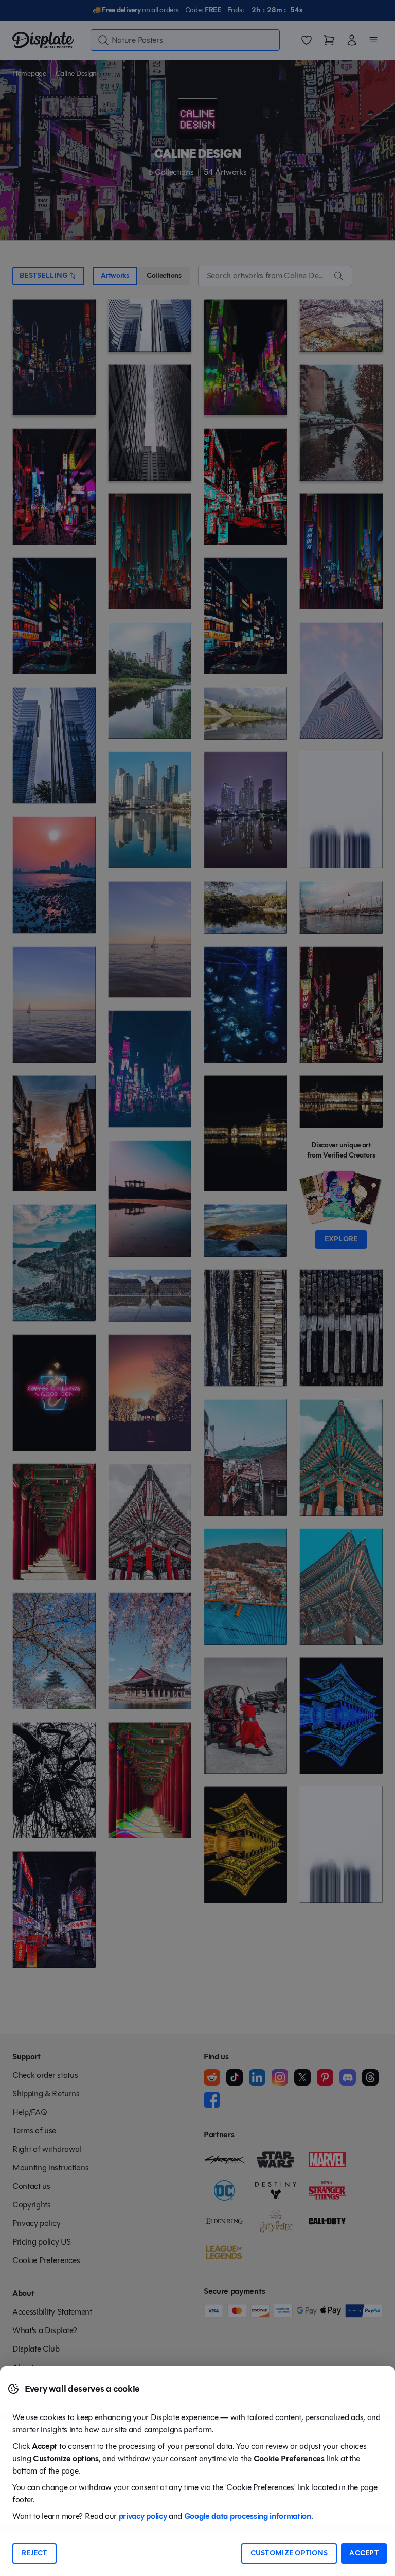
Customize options (289, 2553)
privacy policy (143, 2516)
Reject (34, 2553)
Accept (364, 2553)
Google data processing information (247, 2516)
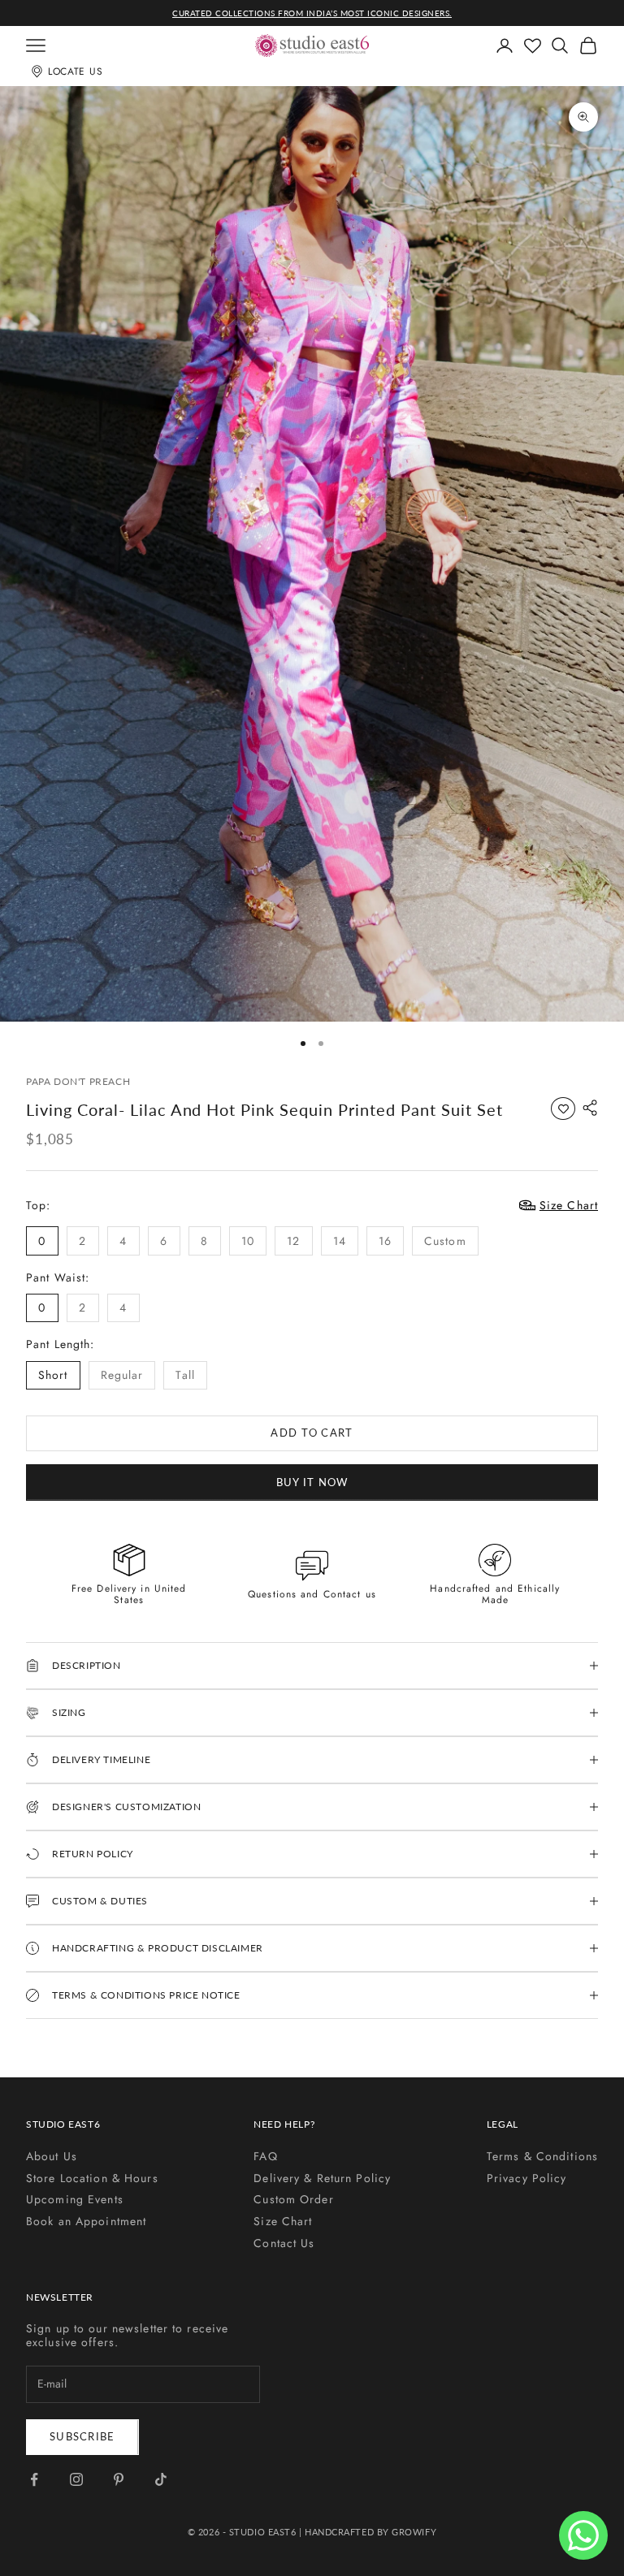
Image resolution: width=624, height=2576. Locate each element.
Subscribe (82, 2436)
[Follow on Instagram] (76, 2479)
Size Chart (283, 2221)
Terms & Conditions (542, 2156)
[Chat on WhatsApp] (583, 2535)
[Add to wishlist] (563, 1108)
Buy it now (312, 1482)
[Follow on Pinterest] (118, 2479)
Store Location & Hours (92, 2178)
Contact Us (284, 2243)
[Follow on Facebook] (34, 2479)
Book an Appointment (86, 2221)
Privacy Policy (527, 2178)
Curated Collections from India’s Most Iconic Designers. (312, 13)
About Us (51, 2156)
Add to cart (312, 1432)
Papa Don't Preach (78, 1081)
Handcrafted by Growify (370, 2531)
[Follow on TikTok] (161, 2479)
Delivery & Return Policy (322, 2178)
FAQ (265, 2156)
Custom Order (293, 2199)
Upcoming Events (75, 2199)
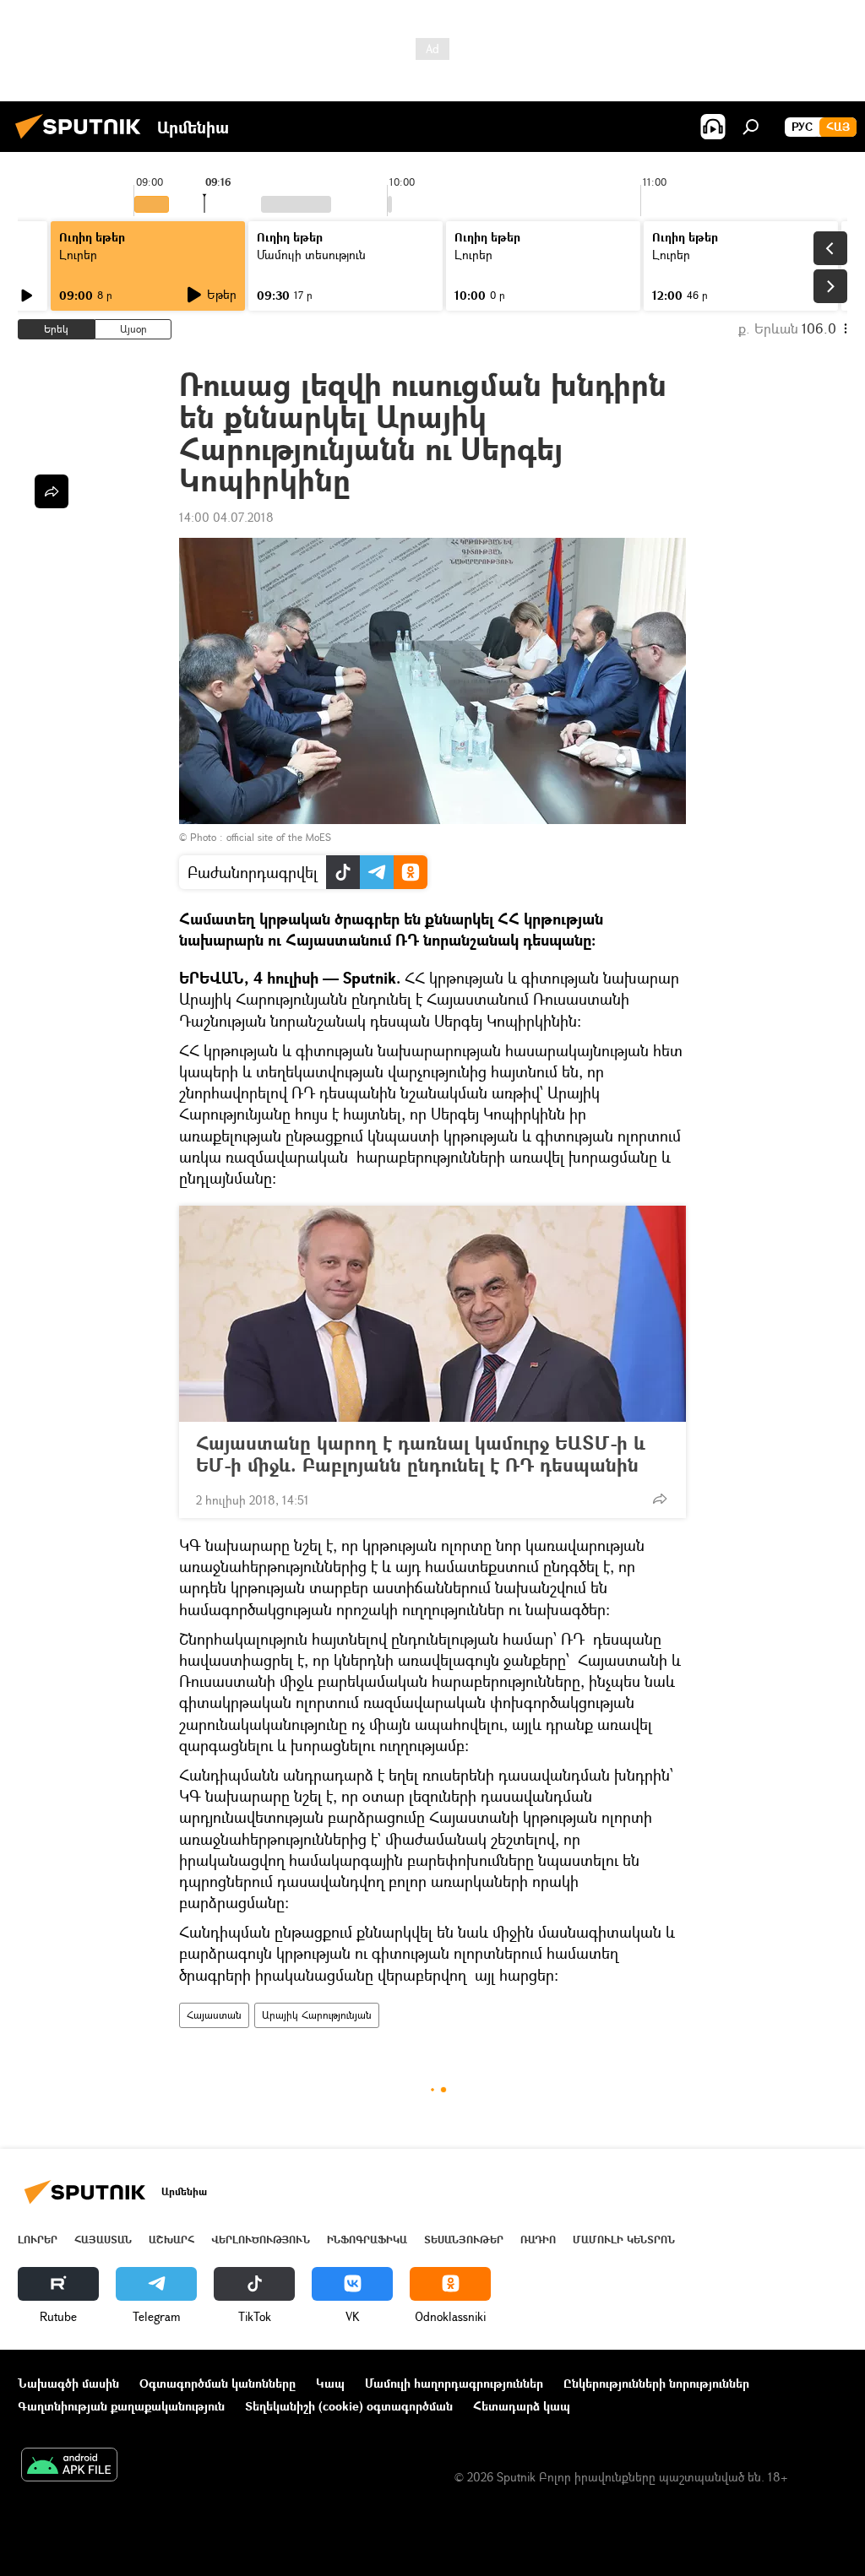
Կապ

ACTIVITY:
Please output exactly the lines of the data above, from its first line through the line with "Terms & Conditions (542, 2156)", and nothing else; drop the pictures.

EXERCISE RESPONSE:
Customize options (289, 2553)
privacy policy (143, 2516)
Reject (34, 2553)
Accept (364, 2553)
Google data processing information (247, 2516)
Image resolution: width=624, height=2576. Locate each element.
Subscribe (82, 2436)
[Follow on Instagram] (76, 2479)
Size Chart (283, 2221)
Terms & Conditions (542, 2156)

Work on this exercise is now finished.